Type and cross has a 2 hour lead

So if a transfusion the patient might need

Stay 2 units ahead

So they don’t end up dead

If the gut gives rise to a bleed

Synopsis: I’m a Family Practitioner from Sioux City, Iowa. In 2010 I danced back from the brink of burnout, and honoring a 1 year non-compete clause, traveled and worked in out-of-the-way places in Alaska, Nebraska, Iowa, and New Zealand. After three years working with a Community Health Center, I went back to traveling and adventures in temporary positions. Assignments in Alaska, rural Iowa, suburban Pennsylvania and western Nebraska have followed. I just finished 3 months in northern British Columbia, getting a first-hand look at the Canadian system. I’m now back picking up an occasional shift in northwest Iowa.  Any identifiable patient information has been included with permission.

“Always stay 2 units ahead of a GI bleeder,” they said in med school and again in residency. Many years and much experience has not diminished that truism, which to this day shines as an example of game theory.  It means that when a patient loses blood from anywhere in the gut, from the esophagus (swallow tube) to the rectum, that the physician must stay prepared to transfuse 2 units (a liter, close to a quart) of blood.

One can’t transfuse blood without first typing and cross-matching the blood, a complicated lab procedure that takes 2 hours. (For one extreme trauma patient in another country, I ordered the hospital’s entire stock of 5 units of O negative blood, the so-called universal donor type.  But that country has a very different legal climate, and I had no other options.)  You can lose the patient in the time it takes to do the test.

This weekend, I had a patient come in with profuse painless blood in the stool. My small rural hospital has a very limited blood bank, and the ride to the referral hospital realistically takes 2 hours.  I explained to the patient that transferring a stable patient beats transferring an unstable patient, and asked for permission to write about the case from the perspective of how doctors make decisions.  She gave me permission to publish the entire case, and pointed out that Facebook would probably have her room number before she arrived at the referral center.

(Her family history has a disease so rare that to name it would name the patient.)

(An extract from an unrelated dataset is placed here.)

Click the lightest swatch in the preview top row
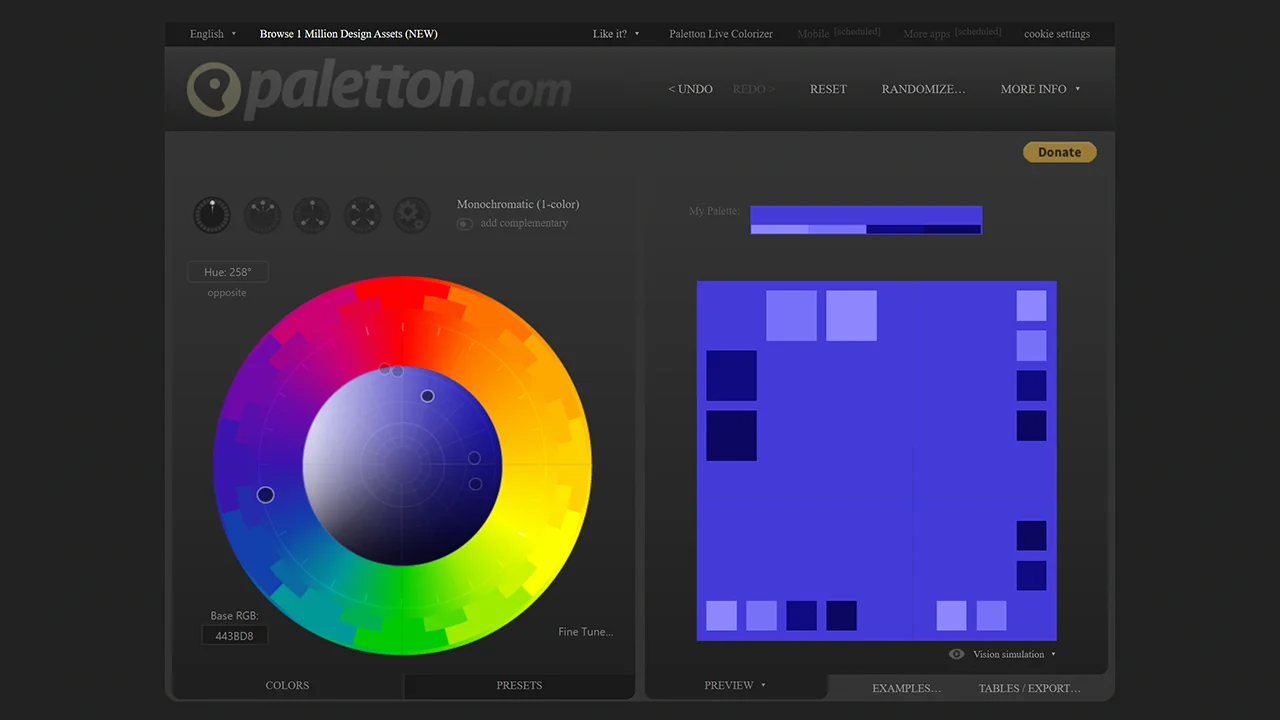 pos(851,316)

The mathematical discipline of game theory has a whole branch dealing with games of incomplete and imperfect information. The real world of medicine deals with those circumstances.  I have to live with the limit of what can be known in the time allotted in the place where I work.  I know I never have the whole story and that patients never give a completely accurate history.  I have to work with what I get.

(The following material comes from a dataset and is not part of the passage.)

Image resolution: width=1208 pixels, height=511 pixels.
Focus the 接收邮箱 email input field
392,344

Thus I deal with the certainty of uncertainty.  I can’t know if the patient’s bleeding will worsen or stop by itself, nor if problems will arise during transport.  I have to look at probabilities ranging from worst to best case scenarios.

The paramedics arrived, and greeted the patient by name. Everyone knows everyone here.  As the patient shifted from the gurney to the stretcher, a cramp seized her leg, and she asked the paramedic to massage her calf.

“I can make that cramp go away,” I announced, perhaps with too much assurance. But I took the outside of the middle of the patient’s upper lip as close to the nose as I could, between my thumb and forefinger, and squeezed.  Fifteen seconds later, her calf cramp disappeared.

I think that I unduly impressed the nurses and paramedics,

I learned that acupressure trick early in my career, but I don’t remember where or when. Probably before I learned to stay 2 units ahead of a GI bleeder.